**Goal A**
Show each line of the records in which the word "Select" appears.

-- START OF Passage --

The pipeline then loads the ``MT5`` tokenizer to process the English-Akuapem Twi language pairs:

The tokenizer aims to convert text into a format that the model can process by splitting text into tokens (subwords or words), converts the tokens into numerical IDs and adds any necessary special tokens. This pipeline uses the MT5 Tokenizer pre-trained on 'MT5' tokenizer.


In [None]:
# Loads and initializes the MT5 tokenizers
tokenizer = MT5Tokenizer.from_pretrained("google/mt5-small")

The secret `HF_TOKEN` does not exist in your Colab secrets.
To authenticate with the Hugging Face Hub, create a token in your settings tab (https://huggingface.co/settings/tokens), set it as secret in your Google Colab and restart your session.
You will be able to reuse this secret in all of your notebooks.
Please note that authentication is recommended but still optional to access public models or datasets.


tokenizer_config.json:   0%|          | 0.00/82.0 [00:00<?, ?B/s]

spiece.model:   0%|          | 0.00/4.31M [00:00<?, ?B/s]

special_tokens_map.json:   0%|          | 0.00/99.0 [00:00<?, ?B/s]



config.json:   0%|          | 0.00/553 [00:00<?, ?B/s]

You are using the default legacy behaviour of the <class 'transformers.models.t5.tokenization_t5.T5Tokenizer'>. This is expected, and simply means that the `legacy` (previous) behavior will be used so nothing changes for you. If you want to use the new behaviour, set `legacy=False`. This should only be set if you understand what it means, and thoroughly read the reason why this was added as explained in https://github.com/huggingface/transformers/pull/24565


In [None]:
# Defines source and target languages and the translation prefix
source_lang = "en"
target_lang = "twi"
prefix = "translate English to Twi: "

The preprocess_function below prepares the data (ensure that all input data is uniformly processed) for model training and evaluation by:

* Adding a translation prefix to the source sentences;
* Tokenizing both the source and target sentences with appropriate padding and truncation; and,
* Returning the tokenized data in a format that the model can understand.

The defined below function named preprocess_function takes three (3) parameters;
* examples - A dictionary containing source and target language sentences;
* tokenizer - A tokenizer object from Hugging Face Transformers library; and,
* max_length - An optional parameter that sets the maximum length for the tokenized sequences with default set as 128.

The main steps involve preparing input sentences by prefixing each source language sentence with a translation prefix, preparing target sentences by listing the corresponding target language sentences, and tokenizing both inputs and targets into a suitable format for the model. Finally, the tokenized inputs, including token IDs and attention masks, are returned for model training and evaluation.

In [None]:
# Defines the preprocessing function
def preprocess_function(examples, tokenizer, max_length=128):
    inputs = [prefix + ex for ex in examples[source_lang]]
    targets = [ex for ex in examples[target_lang]]
    model_inputs = tokenizer(inputs, text_target=targets, max_length=max_length, truncation=True, padding='max_length')
    return model_inputs

The used Dataset class in the below cell is from the dataset library provided by Hugging Face. This library is used to handle and preprocess datasets efficiently for machine learning tasks, particularly in the context of natural language processing (NLP).

-- END OF Passage --

**Goal B**
Say whether each statement agrees with the tokenizer passage, answering yes or no and quoting the deciding words: (i) The max_length parameter of preprocess_function defaults to 128. (ii) Authentication with the Hugging Face Hub is required to access public models. (iii) The target language is set to "en".

-- START OF Data shown --

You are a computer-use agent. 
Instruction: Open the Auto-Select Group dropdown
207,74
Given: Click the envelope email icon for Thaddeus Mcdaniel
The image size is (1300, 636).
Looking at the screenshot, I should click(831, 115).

-- END OF Data shown --

**Output A**
Instruction: Open the Auto-Select Group dropdown

**Output B**
(i) Yes: "max_length - An optional parameter that sets the maximum length for the tokenized sequences with default set as 128."
(ii) No: "authentication is recommended but still optional to access public models or datasets."
(iii) No: target_lang = "twi"